Check your tool kit and make sure that all the necessary implements are present and in working order before hitting the road. While traveling on the highway, keep at least one flashlight handy in case of an emergency situation such as driving through a construction zone.
If possible, use lamps instead of flashlights so as not to disrupt other drivers’ night vision; however, never operate any light source around indoor flammable objects (candles for example) or while smoking (because of fire hazard).
6. Fire extinguishers
When cooking in your RV on a gas stove, be sure to keep a fire extinguisher nearby. If you do accidentally set your RV ablaze, try to contain the fire by closing all of its doors and windows before trying to put it out; this will help eliminate the spread of flames throughout your vehicle.

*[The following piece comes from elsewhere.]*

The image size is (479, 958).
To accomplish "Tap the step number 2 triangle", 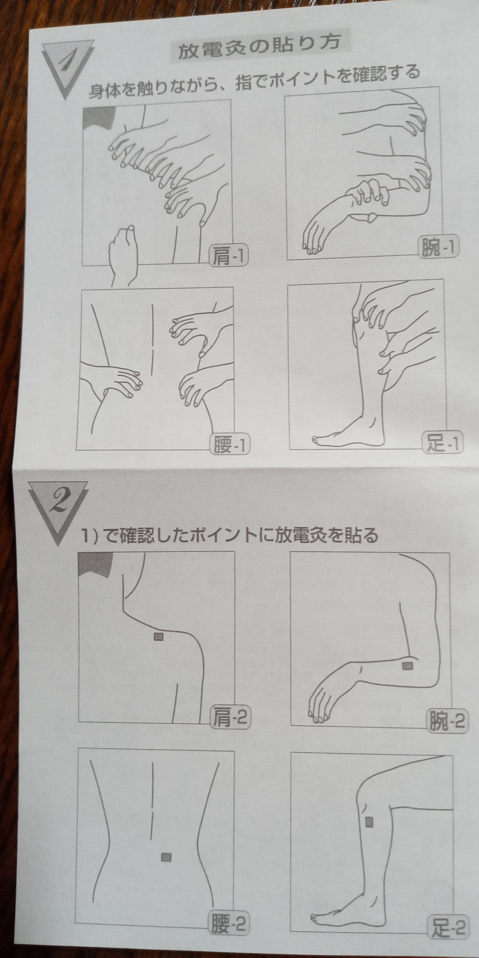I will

Fire extinguisher that comes with your RV prior to every trip and replace any gas cylinders that are leaking or have expired tags. Think about installing smoke alarms in your trailer’s kitchen as well as its bedrooms—it only takes a few minutes on each camping trip to make this simple safety modification.
7. Vehicle properly maintained
When traveling, it is important that you perform regular maintenance checks on your vehicle so that any problems can be detected in advance before they turn into something more serious.
Have your tires checked for air pressure, have the oil and fluid levels of your engine, transmission and hydraulic systems inspected, and ask a qualified technician to check for proper tire tread depth (especially if you plan to drive on unpaved terrain).
Check all working parts of your vehicle before each trip in order to make sure they’re in good condition; this is especially important for things like seat belts, windows, door locks and fire extinguishers.
If it’s been some time since you last serviced or repaired your RV, don’t hesitate to take it into a shop for an inspection first—this way you’ll be certain everything is safe to use when traveling long distances.
8. Weather conditions and Weather alerts
Setting up camp in a storm can be just as dangerous as driving during one. Be sure that you have some type of shelter that will keep you dry and protected from high winds or falling rain if night falls before you’re able to reach your destination.
Check weather reports before embarking on any long trip, and make note of any storms or other severe conditions that could develop in the area where you are headed.
If there are frequent thunderstorms, plan for an alternate route; it’s better to miss part of your vacation than risk being caught up in violent weather while traveling.
During any extended camping trip, you’ll need a steady supply of bottled or boiled water to drink and cook with. If your RV’s water-supply tank runs low, fill up on fresh water at campsites before continuing on your journey.
Also be prepared for the potential loss of running water while driving (if you have an onboard freshwater well that may freeze if not properly maintained).
Keep track of how much drinking and cooking water is left in your vehicle so that any problems can be detected early on; it’s better to find out about a leaky hose while at home than when hundreds of miles from civilization during a camping trip.
Check the water-supply system in your RV before each journey, and fill it up with enough bottled or boiled water to last your whole trip (you may want to reserve an extra jug for drinking purposes). If you plan on showering while traveling, consider taking along a collapsible bucket as part of your emergency preparedness kit; this way you’ll have some fresh clean water available if there’s a problem with your onboard water tank or piping.
11. First aid kit
Before setting out on any long trip, make sure that you have at least one well-stocked first aid kit stored in your vehicle. Store all of these supplies inside a waterproof container so they won’t be ruined by spills or leaks.
12. Tow rope/cable
Keep this safety item in reserve in case of unexpected vehicle failure; many people have been towed safely back to civilization when they experienced car trouble far away from anyone else.
If possible, carry at least 20 feet of tow rope with ratchet straps attached to your vehicle in the event that an emergency occurs.